Washington Times senior White House correspondent Bill Sammon inaccurately reported in a February 8 article that the federal deficit is $521 billion -- giving credence to President Bush's misleading claim that his proposed budget will cut the federal deficit in half in dollar terms by 2009. Sammon asserted that shrinking the deficit to $233 billion by 2009, as Bush's budget projects, “would fulfill the president's promise to cut in half the deficit of fiscal 2005 -- which is projected at $521 billion, or 4.5 percent of the GDP [gross domestic product].” But the $521 billion projection (which was actually the estimate for fiscal year 2004, not 2005) was made in February 2004 by the president's Office of Management and Budget (OMB) and turned out to overstate the actual deficit by more than $100 billion.

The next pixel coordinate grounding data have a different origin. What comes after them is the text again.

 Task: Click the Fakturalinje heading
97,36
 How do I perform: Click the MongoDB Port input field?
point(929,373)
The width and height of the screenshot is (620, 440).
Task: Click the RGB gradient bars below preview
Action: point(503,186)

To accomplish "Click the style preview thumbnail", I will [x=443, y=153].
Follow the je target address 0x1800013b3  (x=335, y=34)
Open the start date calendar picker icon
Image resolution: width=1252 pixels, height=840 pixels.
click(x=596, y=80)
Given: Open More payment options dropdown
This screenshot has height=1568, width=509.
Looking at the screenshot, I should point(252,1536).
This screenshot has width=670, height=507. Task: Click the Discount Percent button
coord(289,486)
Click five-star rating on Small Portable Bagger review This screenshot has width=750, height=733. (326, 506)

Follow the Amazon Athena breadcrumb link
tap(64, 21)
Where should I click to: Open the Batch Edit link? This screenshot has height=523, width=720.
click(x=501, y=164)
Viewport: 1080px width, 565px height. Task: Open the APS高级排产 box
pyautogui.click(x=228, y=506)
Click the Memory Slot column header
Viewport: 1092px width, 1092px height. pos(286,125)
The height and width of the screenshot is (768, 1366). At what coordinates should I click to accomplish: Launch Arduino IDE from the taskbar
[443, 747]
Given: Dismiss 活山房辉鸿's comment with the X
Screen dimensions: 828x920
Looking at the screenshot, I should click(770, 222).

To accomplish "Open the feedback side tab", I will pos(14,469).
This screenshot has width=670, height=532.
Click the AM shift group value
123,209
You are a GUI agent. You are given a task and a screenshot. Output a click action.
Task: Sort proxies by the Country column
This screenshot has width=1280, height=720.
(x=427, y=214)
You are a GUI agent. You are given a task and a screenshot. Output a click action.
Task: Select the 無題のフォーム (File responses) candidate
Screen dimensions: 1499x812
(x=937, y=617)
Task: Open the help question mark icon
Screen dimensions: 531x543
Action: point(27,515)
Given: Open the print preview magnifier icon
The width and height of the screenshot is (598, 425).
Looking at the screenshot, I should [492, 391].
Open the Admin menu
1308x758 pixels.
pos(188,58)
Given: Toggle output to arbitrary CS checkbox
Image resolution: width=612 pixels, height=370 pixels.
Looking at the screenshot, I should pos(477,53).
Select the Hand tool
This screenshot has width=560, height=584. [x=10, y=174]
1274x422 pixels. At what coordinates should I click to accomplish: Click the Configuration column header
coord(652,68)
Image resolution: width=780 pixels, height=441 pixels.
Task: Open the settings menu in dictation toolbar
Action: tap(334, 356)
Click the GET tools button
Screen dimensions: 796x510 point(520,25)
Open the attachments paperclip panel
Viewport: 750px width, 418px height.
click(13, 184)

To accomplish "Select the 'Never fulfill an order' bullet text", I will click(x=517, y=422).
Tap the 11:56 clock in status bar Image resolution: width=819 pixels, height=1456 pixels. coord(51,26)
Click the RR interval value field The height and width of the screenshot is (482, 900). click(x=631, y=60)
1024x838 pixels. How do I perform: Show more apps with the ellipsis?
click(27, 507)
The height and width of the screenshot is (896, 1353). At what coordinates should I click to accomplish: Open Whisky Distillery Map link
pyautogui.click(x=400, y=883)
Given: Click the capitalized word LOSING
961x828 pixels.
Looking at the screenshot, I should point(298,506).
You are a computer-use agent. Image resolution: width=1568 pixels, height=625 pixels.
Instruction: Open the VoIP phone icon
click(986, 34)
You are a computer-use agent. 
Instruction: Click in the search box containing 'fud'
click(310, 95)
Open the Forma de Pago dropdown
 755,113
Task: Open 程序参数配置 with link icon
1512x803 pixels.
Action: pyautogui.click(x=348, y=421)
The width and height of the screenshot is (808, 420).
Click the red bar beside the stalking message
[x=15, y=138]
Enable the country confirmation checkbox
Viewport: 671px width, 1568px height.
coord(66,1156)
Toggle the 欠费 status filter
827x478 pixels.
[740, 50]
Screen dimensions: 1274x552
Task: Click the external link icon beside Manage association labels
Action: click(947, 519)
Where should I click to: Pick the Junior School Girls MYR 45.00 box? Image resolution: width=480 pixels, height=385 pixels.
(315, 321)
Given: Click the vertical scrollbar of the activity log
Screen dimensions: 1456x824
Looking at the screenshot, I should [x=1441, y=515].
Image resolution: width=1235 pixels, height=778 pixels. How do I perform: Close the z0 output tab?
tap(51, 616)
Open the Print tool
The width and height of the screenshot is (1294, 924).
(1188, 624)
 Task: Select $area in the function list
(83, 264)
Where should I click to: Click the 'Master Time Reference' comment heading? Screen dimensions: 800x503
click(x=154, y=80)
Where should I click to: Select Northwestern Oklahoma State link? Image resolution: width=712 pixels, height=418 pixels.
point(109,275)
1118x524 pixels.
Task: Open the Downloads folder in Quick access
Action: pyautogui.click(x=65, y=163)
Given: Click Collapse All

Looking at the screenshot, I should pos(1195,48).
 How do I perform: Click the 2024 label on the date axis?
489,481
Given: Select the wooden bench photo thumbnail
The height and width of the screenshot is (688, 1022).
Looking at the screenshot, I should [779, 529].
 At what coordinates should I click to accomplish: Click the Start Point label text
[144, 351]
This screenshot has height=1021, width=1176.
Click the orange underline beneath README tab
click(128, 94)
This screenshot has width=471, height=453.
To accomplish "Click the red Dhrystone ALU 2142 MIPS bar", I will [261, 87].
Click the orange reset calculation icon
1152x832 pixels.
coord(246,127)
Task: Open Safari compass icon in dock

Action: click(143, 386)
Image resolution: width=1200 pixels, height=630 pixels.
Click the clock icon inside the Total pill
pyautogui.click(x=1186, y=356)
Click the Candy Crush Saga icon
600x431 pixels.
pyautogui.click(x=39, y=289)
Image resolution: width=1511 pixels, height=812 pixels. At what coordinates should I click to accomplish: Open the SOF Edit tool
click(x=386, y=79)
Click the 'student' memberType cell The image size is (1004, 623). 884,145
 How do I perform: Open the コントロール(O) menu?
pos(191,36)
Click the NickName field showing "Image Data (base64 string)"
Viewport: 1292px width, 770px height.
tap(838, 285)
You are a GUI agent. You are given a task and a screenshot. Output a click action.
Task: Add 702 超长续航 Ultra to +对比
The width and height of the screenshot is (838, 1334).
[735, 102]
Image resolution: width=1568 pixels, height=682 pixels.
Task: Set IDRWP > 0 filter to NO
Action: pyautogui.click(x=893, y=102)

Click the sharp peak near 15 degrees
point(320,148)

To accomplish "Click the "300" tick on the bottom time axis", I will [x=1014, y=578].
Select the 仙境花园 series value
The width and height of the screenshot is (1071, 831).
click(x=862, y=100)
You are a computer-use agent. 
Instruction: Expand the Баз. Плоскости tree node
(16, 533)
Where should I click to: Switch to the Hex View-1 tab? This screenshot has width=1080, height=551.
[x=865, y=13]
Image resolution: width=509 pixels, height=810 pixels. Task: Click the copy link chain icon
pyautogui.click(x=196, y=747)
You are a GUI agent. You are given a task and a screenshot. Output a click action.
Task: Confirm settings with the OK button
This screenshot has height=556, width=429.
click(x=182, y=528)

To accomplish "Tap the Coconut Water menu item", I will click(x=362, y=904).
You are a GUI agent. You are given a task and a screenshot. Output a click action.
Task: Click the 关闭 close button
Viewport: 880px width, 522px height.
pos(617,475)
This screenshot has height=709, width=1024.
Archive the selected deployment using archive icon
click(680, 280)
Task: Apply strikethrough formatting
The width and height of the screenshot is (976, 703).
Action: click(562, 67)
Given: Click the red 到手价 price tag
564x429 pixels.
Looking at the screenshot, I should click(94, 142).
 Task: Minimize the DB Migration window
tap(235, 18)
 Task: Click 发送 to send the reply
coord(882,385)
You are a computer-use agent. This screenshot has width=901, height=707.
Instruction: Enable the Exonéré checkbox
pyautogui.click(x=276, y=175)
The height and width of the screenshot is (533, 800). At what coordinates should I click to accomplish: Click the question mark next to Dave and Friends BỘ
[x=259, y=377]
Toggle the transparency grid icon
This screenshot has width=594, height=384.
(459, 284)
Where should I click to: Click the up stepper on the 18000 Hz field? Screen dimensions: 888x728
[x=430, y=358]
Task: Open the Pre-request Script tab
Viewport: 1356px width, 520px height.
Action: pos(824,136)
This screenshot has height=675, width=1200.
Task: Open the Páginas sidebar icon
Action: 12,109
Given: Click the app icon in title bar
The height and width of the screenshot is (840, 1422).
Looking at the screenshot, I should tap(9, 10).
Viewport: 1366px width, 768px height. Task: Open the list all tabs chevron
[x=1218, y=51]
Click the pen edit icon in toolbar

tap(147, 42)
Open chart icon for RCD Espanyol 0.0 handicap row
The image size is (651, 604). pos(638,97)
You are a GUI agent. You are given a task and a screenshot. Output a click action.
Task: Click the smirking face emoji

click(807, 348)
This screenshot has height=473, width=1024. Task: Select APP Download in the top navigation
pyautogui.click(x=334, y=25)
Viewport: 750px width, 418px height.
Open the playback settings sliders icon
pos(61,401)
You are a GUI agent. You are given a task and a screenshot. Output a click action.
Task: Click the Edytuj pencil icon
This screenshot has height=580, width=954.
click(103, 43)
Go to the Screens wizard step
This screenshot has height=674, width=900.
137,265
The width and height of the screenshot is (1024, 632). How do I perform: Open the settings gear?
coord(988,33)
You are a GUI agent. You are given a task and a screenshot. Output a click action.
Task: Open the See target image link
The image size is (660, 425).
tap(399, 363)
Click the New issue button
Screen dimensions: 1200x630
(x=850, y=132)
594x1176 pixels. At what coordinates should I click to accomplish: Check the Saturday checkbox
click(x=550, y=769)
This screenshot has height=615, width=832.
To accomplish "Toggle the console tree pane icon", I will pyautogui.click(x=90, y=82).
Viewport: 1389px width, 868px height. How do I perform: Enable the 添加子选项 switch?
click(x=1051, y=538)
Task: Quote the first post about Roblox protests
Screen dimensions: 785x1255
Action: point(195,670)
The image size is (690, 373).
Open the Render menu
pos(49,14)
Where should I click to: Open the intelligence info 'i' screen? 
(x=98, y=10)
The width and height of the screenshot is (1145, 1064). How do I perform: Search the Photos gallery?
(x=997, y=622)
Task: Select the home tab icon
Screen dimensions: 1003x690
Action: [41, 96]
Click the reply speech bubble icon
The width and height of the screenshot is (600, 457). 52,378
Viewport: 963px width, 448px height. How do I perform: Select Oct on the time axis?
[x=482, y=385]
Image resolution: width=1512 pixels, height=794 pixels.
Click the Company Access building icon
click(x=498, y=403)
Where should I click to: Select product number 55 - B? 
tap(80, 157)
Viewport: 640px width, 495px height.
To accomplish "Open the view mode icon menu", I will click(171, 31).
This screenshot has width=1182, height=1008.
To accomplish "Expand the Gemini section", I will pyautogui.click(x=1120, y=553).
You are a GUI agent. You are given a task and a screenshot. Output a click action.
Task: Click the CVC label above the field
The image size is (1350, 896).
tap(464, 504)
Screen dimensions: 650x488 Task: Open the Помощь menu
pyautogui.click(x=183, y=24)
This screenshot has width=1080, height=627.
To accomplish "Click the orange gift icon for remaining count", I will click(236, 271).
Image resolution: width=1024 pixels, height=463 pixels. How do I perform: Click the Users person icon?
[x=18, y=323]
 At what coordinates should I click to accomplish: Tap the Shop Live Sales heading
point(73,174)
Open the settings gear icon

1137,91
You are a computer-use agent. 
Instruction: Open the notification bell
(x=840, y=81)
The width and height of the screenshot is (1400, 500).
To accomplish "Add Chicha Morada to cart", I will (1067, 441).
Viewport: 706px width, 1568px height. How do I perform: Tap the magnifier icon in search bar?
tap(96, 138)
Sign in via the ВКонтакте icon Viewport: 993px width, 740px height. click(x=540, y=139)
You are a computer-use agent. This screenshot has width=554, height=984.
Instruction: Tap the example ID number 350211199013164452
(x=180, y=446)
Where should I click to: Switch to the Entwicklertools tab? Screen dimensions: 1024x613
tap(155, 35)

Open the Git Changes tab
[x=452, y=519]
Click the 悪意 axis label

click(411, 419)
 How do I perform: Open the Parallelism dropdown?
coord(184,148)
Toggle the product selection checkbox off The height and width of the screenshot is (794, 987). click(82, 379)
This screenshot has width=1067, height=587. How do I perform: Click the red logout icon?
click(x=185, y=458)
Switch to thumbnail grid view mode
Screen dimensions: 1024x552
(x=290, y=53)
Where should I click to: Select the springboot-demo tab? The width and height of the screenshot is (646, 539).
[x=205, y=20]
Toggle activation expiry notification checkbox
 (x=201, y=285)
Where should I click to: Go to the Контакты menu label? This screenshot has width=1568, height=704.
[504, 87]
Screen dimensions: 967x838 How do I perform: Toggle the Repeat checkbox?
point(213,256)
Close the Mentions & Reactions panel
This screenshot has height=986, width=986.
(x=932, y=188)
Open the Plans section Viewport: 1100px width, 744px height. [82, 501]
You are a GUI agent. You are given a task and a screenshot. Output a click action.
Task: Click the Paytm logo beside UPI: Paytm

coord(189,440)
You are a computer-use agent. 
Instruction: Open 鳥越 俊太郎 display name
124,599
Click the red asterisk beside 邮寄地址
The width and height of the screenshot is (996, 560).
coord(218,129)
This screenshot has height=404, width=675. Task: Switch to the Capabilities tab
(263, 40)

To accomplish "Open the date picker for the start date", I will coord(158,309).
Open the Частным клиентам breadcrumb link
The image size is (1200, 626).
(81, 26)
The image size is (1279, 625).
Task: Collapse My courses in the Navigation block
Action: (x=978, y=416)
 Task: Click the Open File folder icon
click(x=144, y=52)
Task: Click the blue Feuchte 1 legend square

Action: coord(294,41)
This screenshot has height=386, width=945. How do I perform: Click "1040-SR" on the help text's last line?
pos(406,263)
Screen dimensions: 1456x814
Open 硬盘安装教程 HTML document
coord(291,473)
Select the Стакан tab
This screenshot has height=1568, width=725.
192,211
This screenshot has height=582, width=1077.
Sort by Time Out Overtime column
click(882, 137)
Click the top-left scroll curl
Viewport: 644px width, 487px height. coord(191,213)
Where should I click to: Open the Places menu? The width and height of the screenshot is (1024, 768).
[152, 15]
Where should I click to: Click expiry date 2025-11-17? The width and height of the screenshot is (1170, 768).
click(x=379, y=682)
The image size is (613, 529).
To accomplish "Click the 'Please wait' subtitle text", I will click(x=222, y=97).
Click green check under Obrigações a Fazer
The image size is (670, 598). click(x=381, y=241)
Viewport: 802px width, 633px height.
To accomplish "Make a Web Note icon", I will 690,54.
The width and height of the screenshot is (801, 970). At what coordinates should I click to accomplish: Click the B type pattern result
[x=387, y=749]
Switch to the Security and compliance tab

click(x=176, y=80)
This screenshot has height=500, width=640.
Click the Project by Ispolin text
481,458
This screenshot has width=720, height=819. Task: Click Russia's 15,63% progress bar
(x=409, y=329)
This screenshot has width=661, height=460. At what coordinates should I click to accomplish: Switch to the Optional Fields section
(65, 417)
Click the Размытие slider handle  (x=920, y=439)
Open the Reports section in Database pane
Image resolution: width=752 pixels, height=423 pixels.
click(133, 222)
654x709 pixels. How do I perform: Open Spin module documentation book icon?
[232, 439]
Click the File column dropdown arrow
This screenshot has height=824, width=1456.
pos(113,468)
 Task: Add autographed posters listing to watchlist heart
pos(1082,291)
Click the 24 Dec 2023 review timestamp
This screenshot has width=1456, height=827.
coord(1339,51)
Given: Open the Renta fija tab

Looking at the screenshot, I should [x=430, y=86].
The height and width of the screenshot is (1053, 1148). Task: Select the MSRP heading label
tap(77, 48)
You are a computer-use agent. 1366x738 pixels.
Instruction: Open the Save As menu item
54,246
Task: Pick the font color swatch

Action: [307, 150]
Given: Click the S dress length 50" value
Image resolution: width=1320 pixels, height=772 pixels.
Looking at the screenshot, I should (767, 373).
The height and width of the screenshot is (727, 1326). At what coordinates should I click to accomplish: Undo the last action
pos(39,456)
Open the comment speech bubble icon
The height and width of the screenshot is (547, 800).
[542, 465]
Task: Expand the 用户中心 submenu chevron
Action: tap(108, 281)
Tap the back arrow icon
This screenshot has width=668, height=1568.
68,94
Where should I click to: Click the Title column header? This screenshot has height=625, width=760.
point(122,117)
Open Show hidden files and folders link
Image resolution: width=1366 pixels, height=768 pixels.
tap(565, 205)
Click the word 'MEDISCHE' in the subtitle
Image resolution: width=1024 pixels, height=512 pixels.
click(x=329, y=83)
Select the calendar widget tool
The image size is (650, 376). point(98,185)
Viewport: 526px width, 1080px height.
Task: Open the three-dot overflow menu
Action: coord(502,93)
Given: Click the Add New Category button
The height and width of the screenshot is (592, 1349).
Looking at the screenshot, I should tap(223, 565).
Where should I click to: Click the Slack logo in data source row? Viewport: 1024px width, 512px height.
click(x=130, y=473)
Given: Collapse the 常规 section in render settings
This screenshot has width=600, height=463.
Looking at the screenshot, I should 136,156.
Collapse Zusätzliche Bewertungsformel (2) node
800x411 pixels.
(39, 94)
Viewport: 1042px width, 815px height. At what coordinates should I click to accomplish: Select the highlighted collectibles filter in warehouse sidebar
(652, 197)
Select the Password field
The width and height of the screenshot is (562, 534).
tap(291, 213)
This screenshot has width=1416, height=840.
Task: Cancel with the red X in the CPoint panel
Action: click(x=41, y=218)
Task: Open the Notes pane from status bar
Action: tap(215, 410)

As Media Matters for America has previously noted, President Bush has proposed to reduce the deficit by half of the OMB's projected deficit number for fiscal year 2004, not half of that year's actual deficit. In fact, the OMB's 2004 projected deficit was $521 billion; one month earlier, the nonpartisan Congressional Budget Office (CBO) projected that it would be $477 billion. The actual figure turned out to be $412 billion. If Bush were to cut the deficit by half of the real 2004 figure in five years, the U.S. deficit would be only $206 billion in 2009, whereas half of $521 billion is approximately $260 billion, or $54 billion more. Bush's task is easier if a $521 billion deficit is wrongly assumed, as it was in Sammon's article.

The OMB-projected budget deficit for fiscal year 2005 is $427 billion.